OR_XOR - Editorial


Contest: Division 1
Contest: Division 2
Contest: Division 3
Contest: Division 4

Author: shubham_grg
Tester: tabr
Editorialist: iceknight1093




Familiarity with bitwise operations, binary search


Given an array A of length N, find the number of its subarrays whose bitwise OR is strictly greater than bitwise XOR.


For conveinence, let \text{OR}(L, R) denote the bitwise OR of the subarray [A_L, A_{L+1}, \ldots, A_R], and \text{XOR}(L, R) denote its bitwise XOR.

For any subarray [L, R], it will always hold that \text{OR}(L, R) \geq \text{XOR}(L, R).
This is because any bit that appears in the subarray will be present in the OR but may or may not be in the XOR. Of course, any bit that doesn’t appear in the subarray at all will be present in neither values.

So, instead of counting the number of subarrays for which \text{OR}(L, R) \gt \text{XOR}(L, R), we can instead count the number of subarrays for which \text{OR}(L, R) = \text{XOR}(L, R); and subtract this from the total number of subarrays.

To facilitate this, we require one more observation:
Suppose we fix the right endpoint R of the subarray.
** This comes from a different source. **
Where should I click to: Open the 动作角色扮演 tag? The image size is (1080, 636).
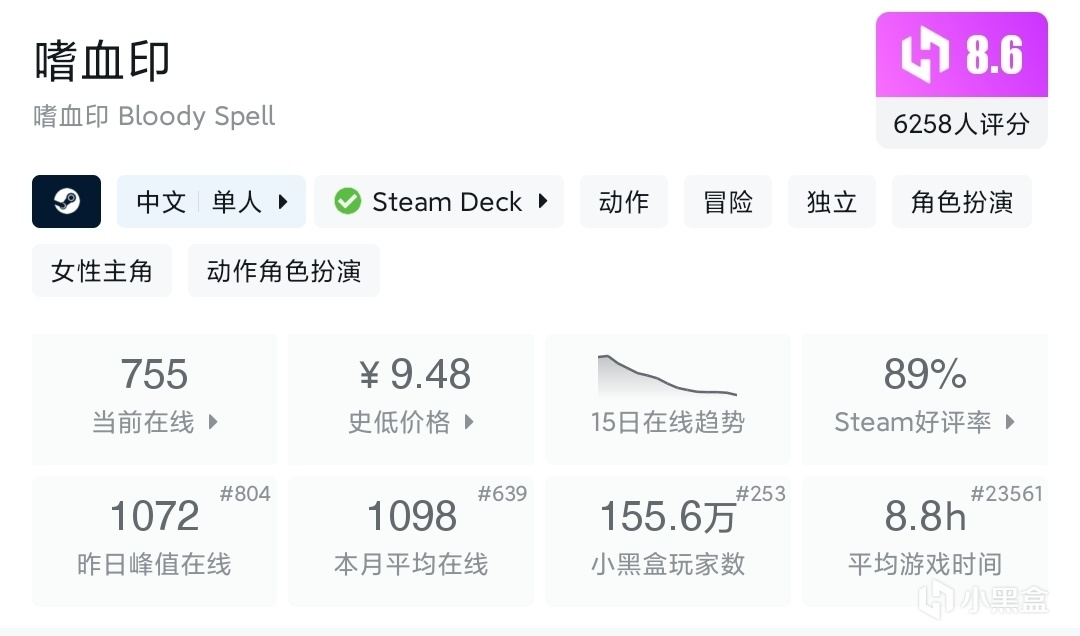pyautogui.click(x=284, y=270)
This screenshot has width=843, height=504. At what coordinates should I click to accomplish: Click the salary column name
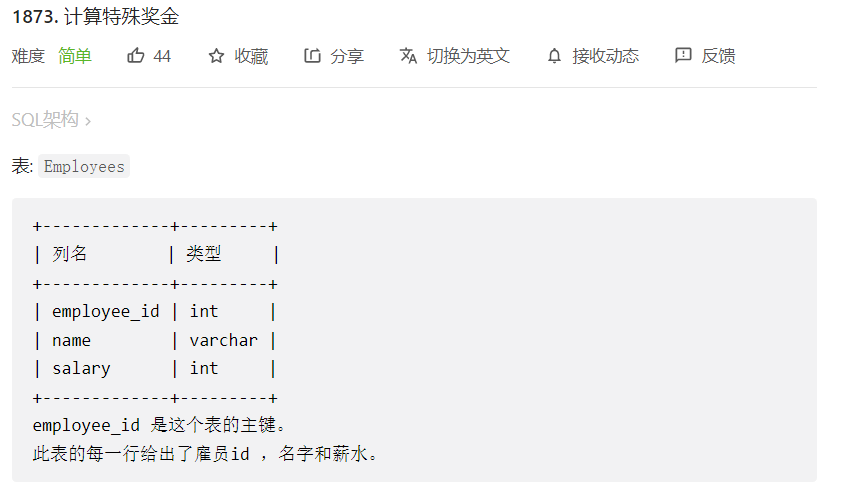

Consider the set of all bitwise ORs ending at R, i.e, the set end(R) = \{\text{OR}(L, R) \mid 1 \leq L \leq R\}
Then, end(R) contains at most 21 elements.


It should be obvious that \text{OR}(L, R) \leq \text{OR}(L-1, R).
If \text{OR}(L, R) \lt \text{OR}(L-1, R), that means \text{OR}(L-1, R) contains at least one ‘new’ bit that wasn’t set in \text{OR}(L, R), while still containing all the bits already set in \text{OR}(L, R).

Since we’re dealing with 20-bit numbers, this addition of a new bit can happen at most 20 times before there are no more bits to add, and hence there are at most 21 distinct values in the set.

Notice that the above proof in fact told us something a bit more powerful: for each x \in end(R), there’s a range of indices [a_x, b_x] such that \text{OR}(L, R) = x if and only if a_x \leq L \leq b_x.

Actually finding these ranges isn’t too hard, although there are both painful and painless ways to implement it.

Implementation details

The simplest way to implement this is probably to do something similar to what’s done in point 3 of this blogpost, which describes the same idea but for GCD instead.

Let \text{mn}[i][x] denote the lowest position j such that \text{OR}(j, i) = x.
Suppose we’ve already computed the values of \text{mn}[i-1].
Then, for each x \in end(i-1), we have

\text{mn}[i][x \mid A_i] \gets \min(\text{mn}[i][x \mid A_i], \text{mn}[i-1][x])

because the bitwise OR value x\mid A_i till i arises from extending the bitwise OR value x from i-1, one step to the right.
Don’t forget to set \text{mn}[i][A_I] = i as the first step.

Now, \text{mn}[i][x] gives us the left endpoint a_x of the range corresponding to x.
To find the right endpoint b_x, instead find the left endpoint of the bitwise OR that’s just less than x, and move one step to its left.

If a map is used to maintain the \text{mn}[i][x] values, the complexity of this is \mathcal{O}(21N\log N), which is good enough.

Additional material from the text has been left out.